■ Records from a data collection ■

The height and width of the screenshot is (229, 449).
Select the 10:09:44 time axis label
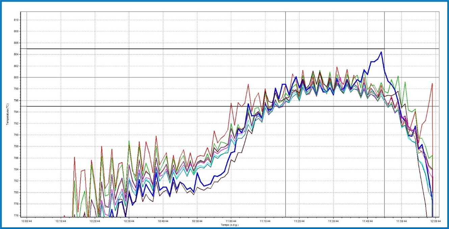pyautogui.click(x=27, y=222)
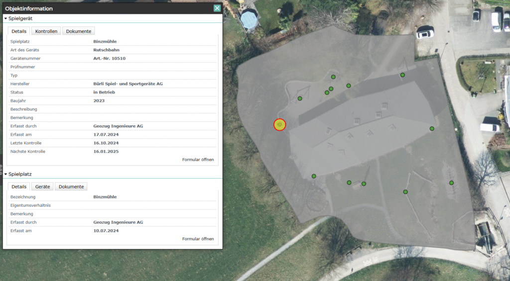Click green marker southwest of the building

[314, 176]
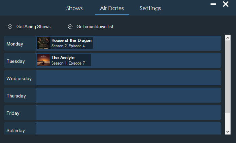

■ EXERCISE ■
What's needed is an exact copy of every entry, minus the pictures.

■ TASK RESPONSE ■
The height and width of the screenshot is (229, 449).
Select the 10:09:44 time axis label
pyautogui.click(x=27, y=222)
Click green marker southwest of the building

[314, 176]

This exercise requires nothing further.